# Description of the task
Leaving out all pictures, repeat exactly the lines from the one that holds "Viewport: 723px width, 1568px height." to the last line of the entries below.

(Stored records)
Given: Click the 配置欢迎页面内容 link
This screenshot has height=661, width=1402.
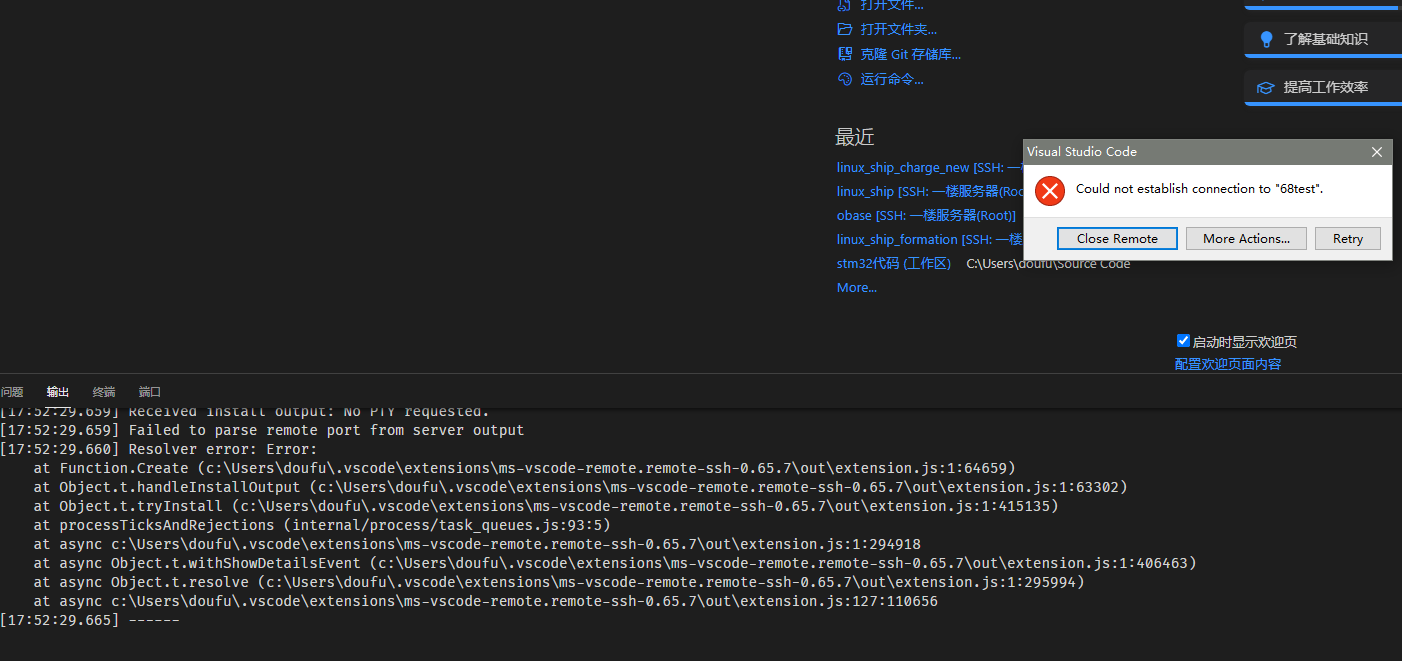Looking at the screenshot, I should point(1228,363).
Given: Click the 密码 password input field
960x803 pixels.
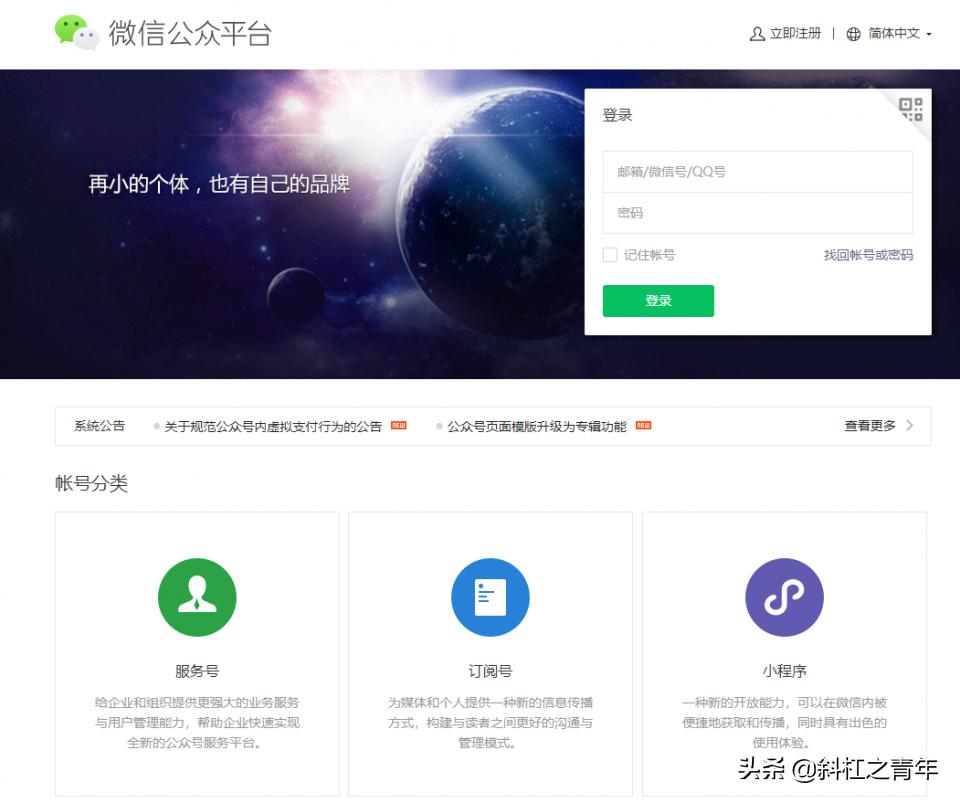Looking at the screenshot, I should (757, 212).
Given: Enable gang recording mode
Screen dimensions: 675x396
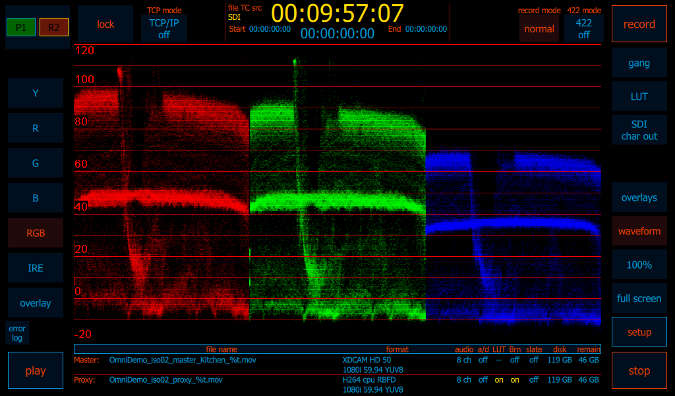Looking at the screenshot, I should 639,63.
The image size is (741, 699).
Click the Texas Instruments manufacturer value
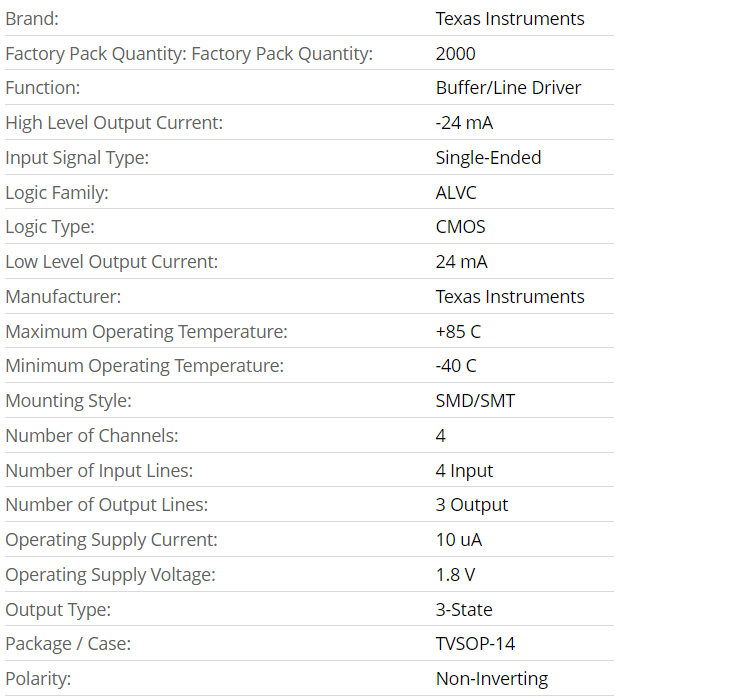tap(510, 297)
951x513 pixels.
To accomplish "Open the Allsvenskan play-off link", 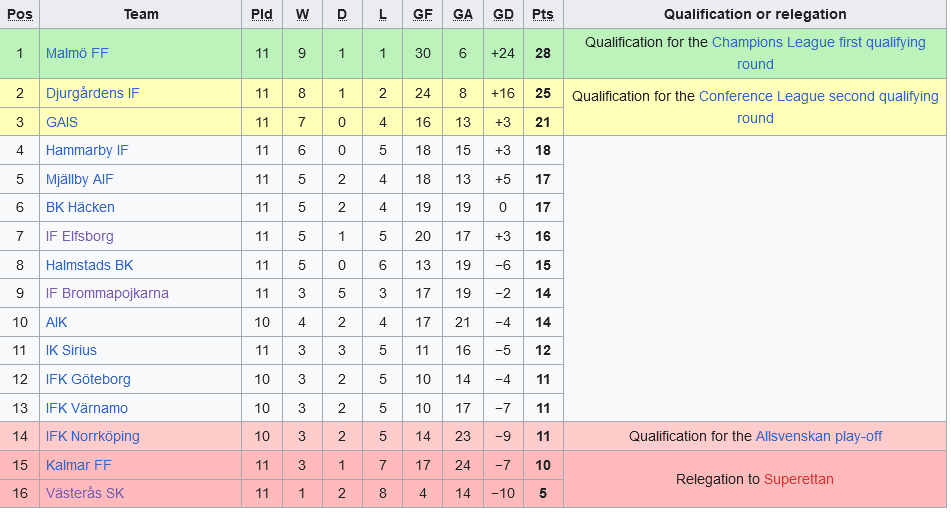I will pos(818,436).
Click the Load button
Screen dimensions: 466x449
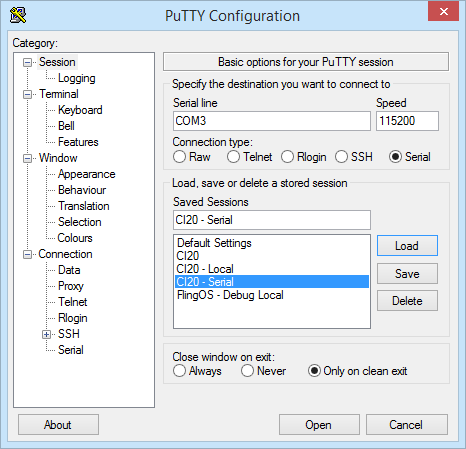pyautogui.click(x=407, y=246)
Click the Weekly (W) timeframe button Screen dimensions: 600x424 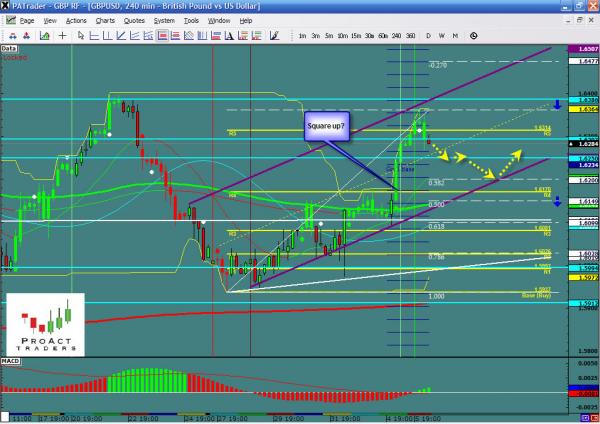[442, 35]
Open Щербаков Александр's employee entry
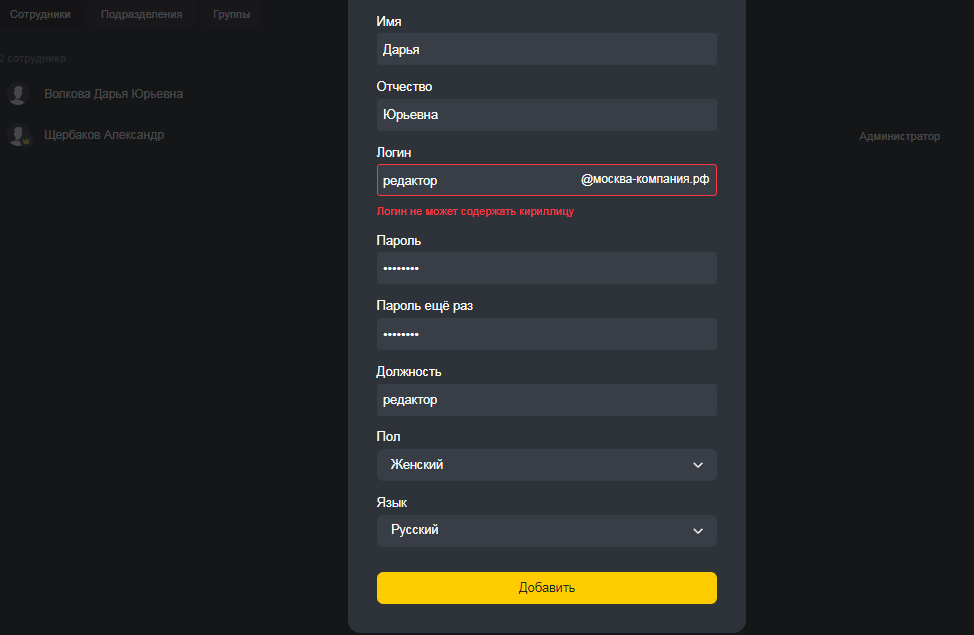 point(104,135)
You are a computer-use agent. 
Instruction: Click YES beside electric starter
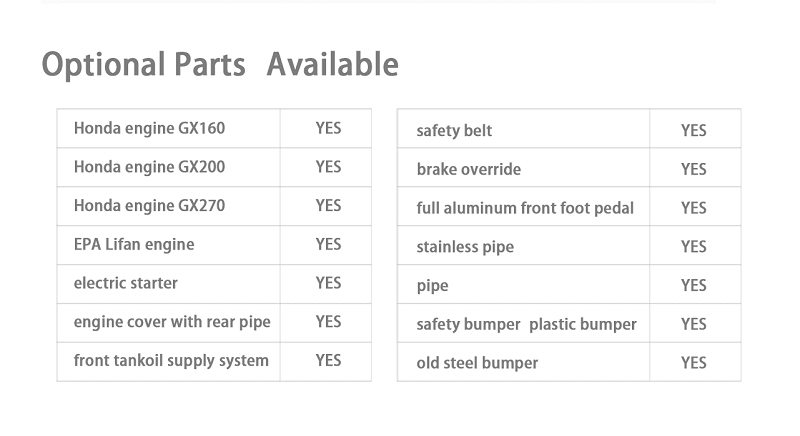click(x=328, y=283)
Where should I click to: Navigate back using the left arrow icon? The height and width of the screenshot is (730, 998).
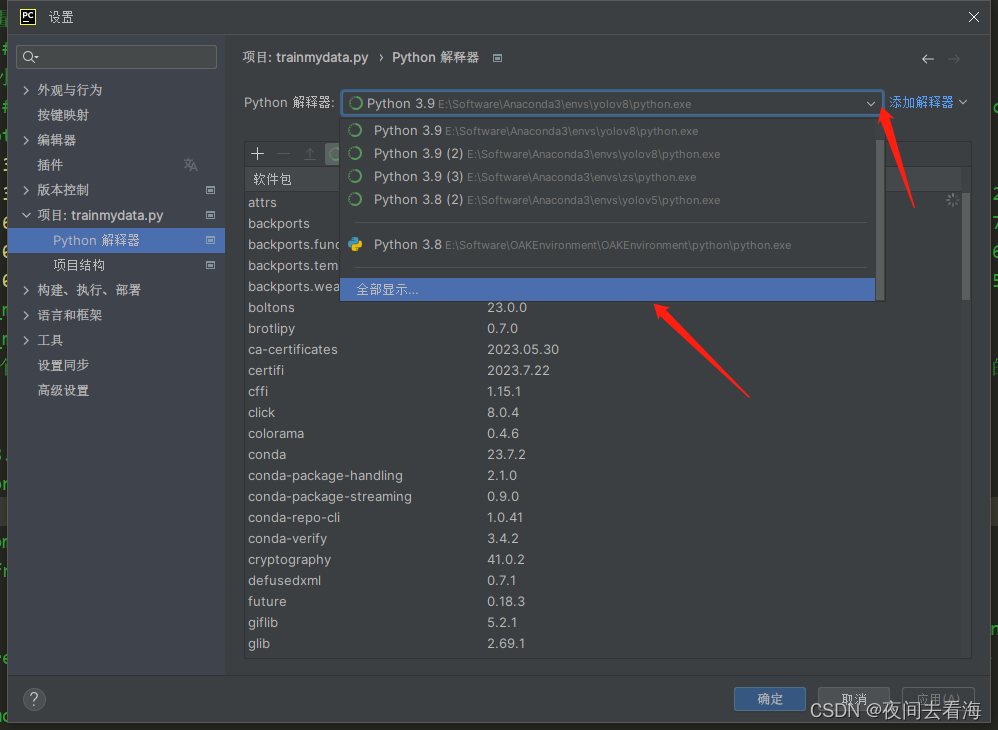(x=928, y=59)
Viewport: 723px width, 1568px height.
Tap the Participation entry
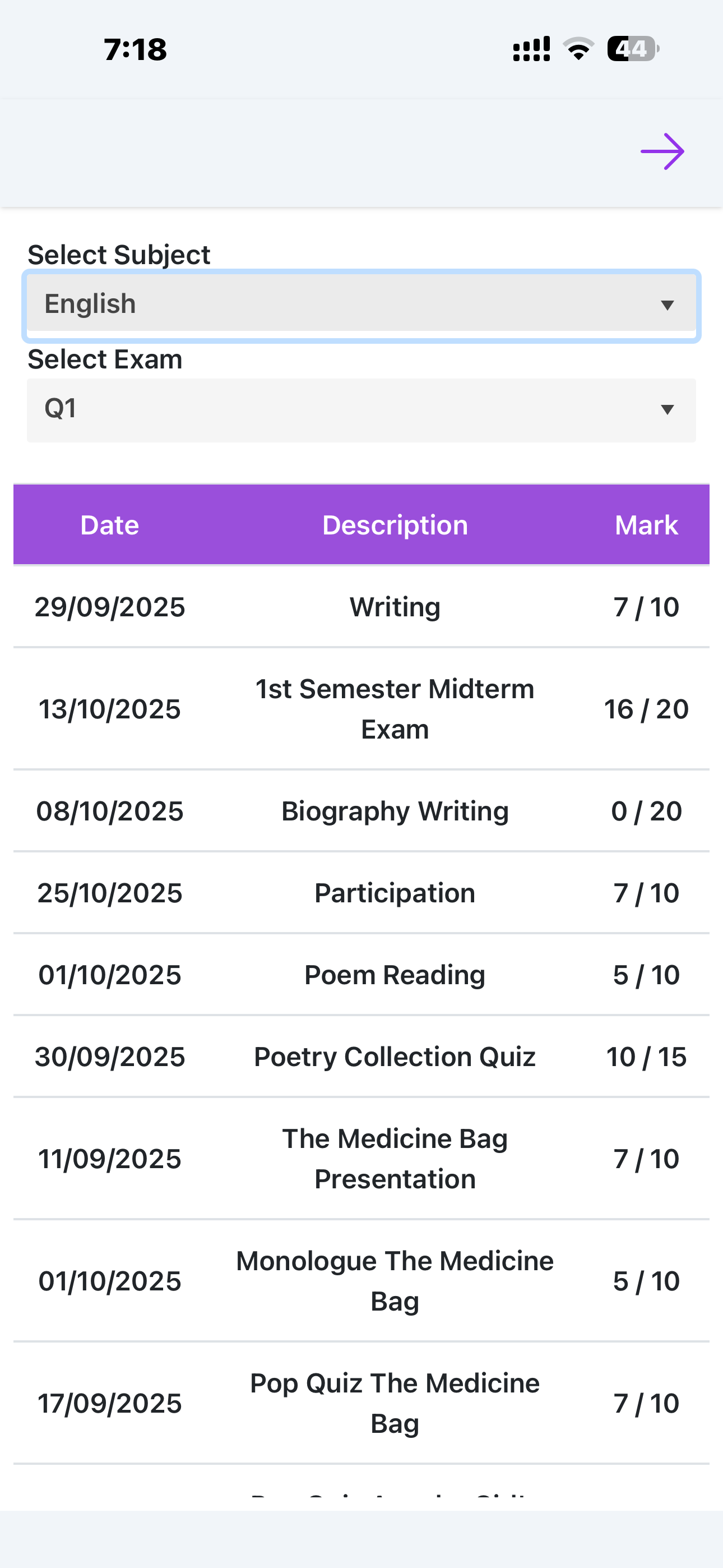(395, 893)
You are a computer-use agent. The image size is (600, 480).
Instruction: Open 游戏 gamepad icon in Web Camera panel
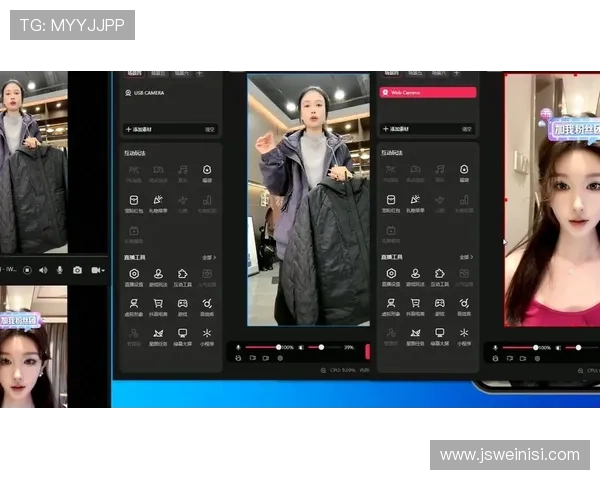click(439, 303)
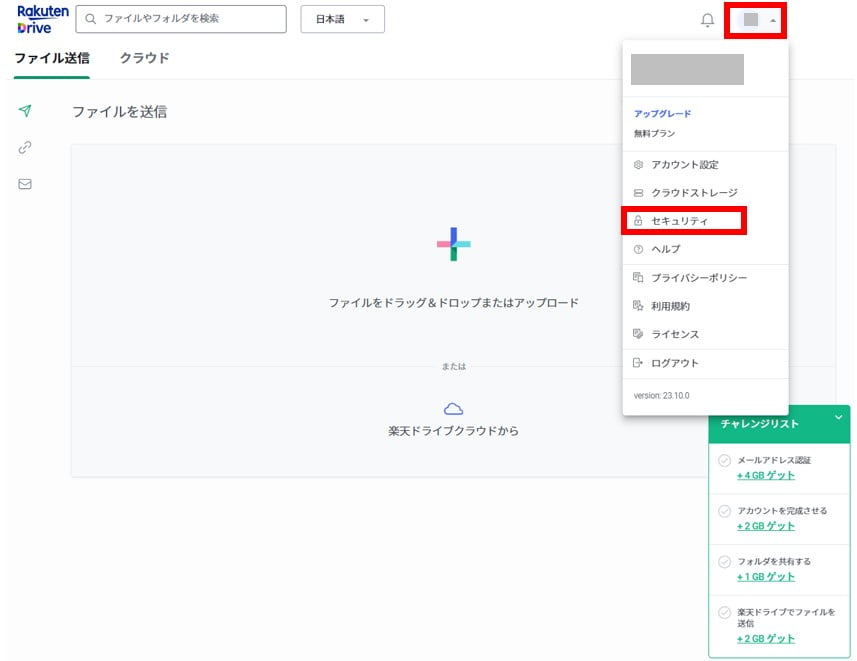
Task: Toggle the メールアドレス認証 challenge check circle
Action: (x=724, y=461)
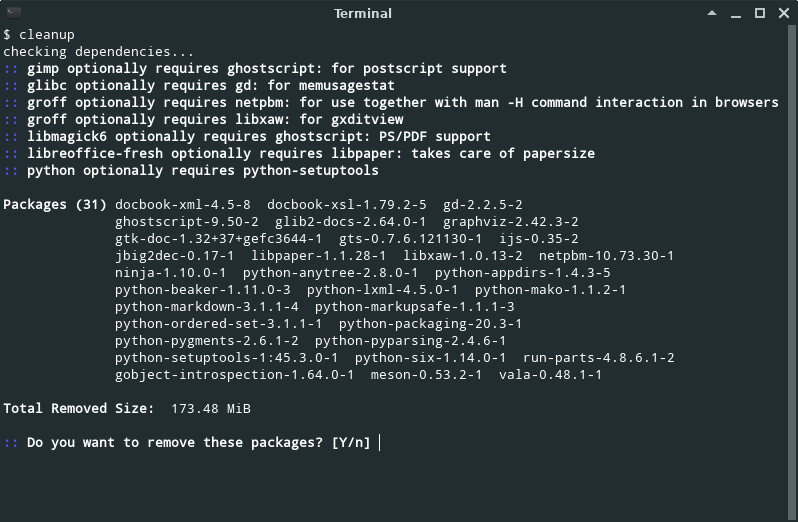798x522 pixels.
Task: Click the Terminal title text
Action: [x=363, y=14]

# Exercise output
Viewport: 723px width, 1568px height.
Tap the Participation entry
(395, 893)
You are a computer-use agent. The image size is (600, 480).
Instruction: Open 游戏 gamepad icon in Web Camera panel
click(439, 303)
Task: Toggle the メールアドレス認証 challenge check circle
Action: (x=724, y=461)
798x522 pixels.
Task: Click the Terminal title text
Action: [x=363, y=14]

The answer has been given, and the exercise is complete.